Chaflin sent samples of the mushroom to Dr. M. Catherine Aime, a professor of mycology in Purdue University’s Department of Botany and Plant Pathology. Using DNA analysis of the fungus, Aime was able to identify the mushroom as Lyophyllum connatum, or white domecap mushroom.

L. connatum is poisonous due to muscarine, a well-known mushroom toxin,” the affidavit states.

Muscarine ingestion symptoms can range from sweating and producing excess saliva and tears to symptoms that are potentially lethal without medical intervention. Those symptoms include a slowing of the heartbeat, respiratory distress and coma.

“According to literature reviewed by Dr. Aime, the symptoms of muscarine poisoning begin about five to 30 minutes after ingestion,” the document says.

Depending on the toxicity of a particular mushroom, a lethal dose of muscarine could come from anywhere between two to 15 ingested slices, Aime found.

David Fouts had at least seven slices of the mushroom in his stomach, his autopsy showed.

“While muscarine toxicity does not usually cause death in humans, because of medical intervention, there are cases of death in humans due to acute muscarine toxicity despite medical intervention,” the affidavit states.

Toxicology reports from Fouts’s autopsy did not show muscarine in his system, but Aime explained that those results would be expected.

“She noted that muscarine has a half-life of about eight hours and is usually undetectable by 72 hours, meaning any muscarine present would likely have deteriorated by the time the body of David Fouts was found and urine samples were obtained,” the investigator wrote.

‘The destroying angel’

Upon learning David Fouts’s cause of death, investigators zeroed in on Katrina Fouts based on her cellphone records, the document states.

Katrina Fouts’s phone contained a screenshot of a webpage containing information about Amanita virosa, another poisonous mushroom that, in appearance, is very similar to the L. connatum.

The Amanita virosa, commonly known as the “destroying angel,” is “among the deadliest plants known to mankind,” according to the screenshot found on Katrina Fouts phone, investigators said.

When Hamilton County deputies went to the Fouts home early Aug. 25 to inform Katrina Fouts about the discovery of her husband’s body, she told the investigators that he had threatened suicide multiple times over the years.

“Katrina Fouts stated that the previous weekend, David Fouts had been saying everyone would be better without him,” the affidavit states. “Katrina Fouts said repeatedly that she felt guilty for not having done enough to help him.”

At the same time, Katrina Fouts pointed the finger at a man who had come looking for David Fouts several times in connection with an affair he’d reportedly had last year. She said the man had a problem with her husband and had said that David Fouts “was going to die” because he had previously threatened the man.

Detectives investigated the alleged mistress and multiple male persons of interest linked to the woman. They were able to clear each of involvement in David Fouts’s death.

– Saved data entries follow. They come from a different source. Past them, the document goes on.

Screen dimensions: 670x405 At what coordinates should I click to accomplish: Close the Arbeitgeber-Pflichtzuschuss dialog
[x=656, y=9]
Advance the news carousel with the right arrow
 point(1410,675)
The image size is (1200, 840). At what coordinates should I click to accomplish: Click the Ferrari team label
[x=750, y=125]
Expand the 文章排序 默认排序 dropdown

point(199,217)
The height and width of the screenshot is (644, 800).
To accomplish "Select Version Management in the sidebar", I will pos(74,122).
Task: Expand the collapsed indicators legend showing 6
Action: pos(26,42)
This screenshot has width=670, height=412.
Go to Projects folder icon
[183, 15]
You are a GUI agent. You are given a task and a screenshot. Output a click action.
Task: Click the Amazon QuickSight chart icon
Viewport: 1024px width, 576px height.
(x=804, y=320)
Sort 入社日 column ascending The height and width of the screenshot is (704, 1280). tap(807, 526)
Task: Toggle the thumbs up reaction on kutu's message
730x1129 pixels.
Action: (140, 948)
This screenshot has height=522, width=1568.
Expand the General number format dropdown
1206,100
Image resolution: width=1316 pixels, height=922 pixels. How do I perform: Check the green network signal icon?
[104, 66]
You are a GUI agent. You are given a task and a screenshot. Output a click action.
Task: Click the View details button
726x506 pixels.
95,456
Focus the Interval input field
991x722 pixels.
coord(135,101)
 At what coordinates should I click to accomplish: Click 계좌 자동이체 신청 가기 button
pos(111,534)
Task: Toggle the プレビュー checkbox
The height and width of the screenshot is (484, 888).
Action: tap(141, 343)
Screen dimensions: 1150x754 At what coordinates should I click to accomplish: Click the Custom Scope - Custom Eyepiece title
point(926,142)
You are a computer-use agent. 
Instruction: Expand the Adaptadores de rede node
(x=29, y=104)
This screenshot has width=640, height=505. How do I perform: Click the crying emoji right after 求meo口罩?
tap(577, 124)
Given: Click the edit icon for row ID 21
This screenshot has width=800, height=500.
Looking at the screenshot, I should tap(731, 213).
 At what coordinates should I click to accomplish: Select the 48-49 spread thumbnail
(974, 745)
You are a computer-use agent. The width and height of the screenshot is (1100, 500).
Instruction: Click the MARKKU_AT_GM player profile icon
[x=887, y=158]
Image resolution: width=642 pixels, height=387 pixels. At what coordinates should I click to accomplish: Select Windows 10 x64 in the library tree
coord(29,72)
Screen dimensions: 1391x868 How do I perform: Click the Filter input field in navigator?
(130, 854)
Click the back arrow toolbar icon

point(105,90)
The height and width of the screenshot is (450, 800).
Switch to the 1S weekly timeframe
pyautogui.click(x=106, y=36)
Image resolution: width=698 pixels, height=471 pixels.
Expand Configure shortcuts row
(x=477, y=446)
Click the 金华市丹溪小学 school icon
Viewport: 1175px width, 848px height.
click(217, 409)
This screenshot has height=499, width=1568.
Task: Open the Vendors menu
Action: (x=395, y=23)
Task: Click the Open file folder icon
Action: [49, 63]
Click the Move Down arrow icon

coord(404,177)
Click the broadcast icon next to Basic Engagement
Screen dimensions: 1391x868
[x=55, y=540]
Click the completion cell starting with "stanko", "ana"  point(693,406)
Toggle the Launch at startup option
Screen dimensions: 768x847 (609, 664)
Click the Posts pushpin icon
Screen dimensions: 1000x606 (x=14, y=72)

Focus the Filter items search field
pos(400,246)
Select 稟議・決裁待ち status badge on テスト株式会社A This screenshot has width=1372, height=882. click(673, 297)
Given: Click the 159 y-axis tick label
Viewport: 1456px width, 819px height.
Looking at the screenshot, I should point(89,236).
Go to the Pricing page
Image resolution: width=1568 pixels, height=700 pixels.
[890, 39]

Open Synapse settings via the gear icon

Investigators became increasingly suspicious of Katrina Fouts after she offered conflicting statements about the whereabouts of her husband’s cellphone, which was found inside their home. She also offered conflicting information about a home she has been leasing for years in Noblesville, where her husband’s body was found.

She initially told detectives she’d “forgot” about the home.

“Katrina Fouts referred to this residence as ‘the country house,’” the affidavit states. “Katrina Fouts told law enforcement she goes to the Noblesville home daily to feed her cats that live there.”

A search of the home in Noblesville turned up a gun sling similar to one found with David Fouts’s body, authorities said.

The search of Katrina Fouts’s cellphone showed that she did not try to call or text her husband after the early morning hours of April 22, despite alleging that she did not know where he was before his body was found.

“In explaining her lack of attempts to contact David Fouts, Katrina Fouts noted that she did not try to contact him because his phone was at the house,” the document states. “She further indicated that an active protection order or no-contact order kept her from contacting police because she feared David Fouts would be arrested for violating the order.”

Indiana court records show that David Fouts was charged last September with domestic battery. A no-contact order was issued a few days later, and he was charged with violating that order.

In January, a court hearing was postponed because David Fouts was in a treatment facility out of state, the records show. The cases were still pending when Fouts was slain.

Katrina Fouts’s cellphone harbored additional evidence: searches about Indiana homicide laws, crime of passion laws, the evidence needed to secure a murder warrant in the state and “how to pass a lie detector test.”

All those searches were conducted after investigators' first formal interview with Katrina Fouts on April 26.

In that April 26 interview, Katrina Fouts alleged that her husband was an alcoholic who was mentally and physically abusive. She also reiterated her claim that he was suicidal.

“She stated she then counted her medications to be sure they were all there and researched how much of her medication it would take for David Fouts to overdose,” the affidavit states.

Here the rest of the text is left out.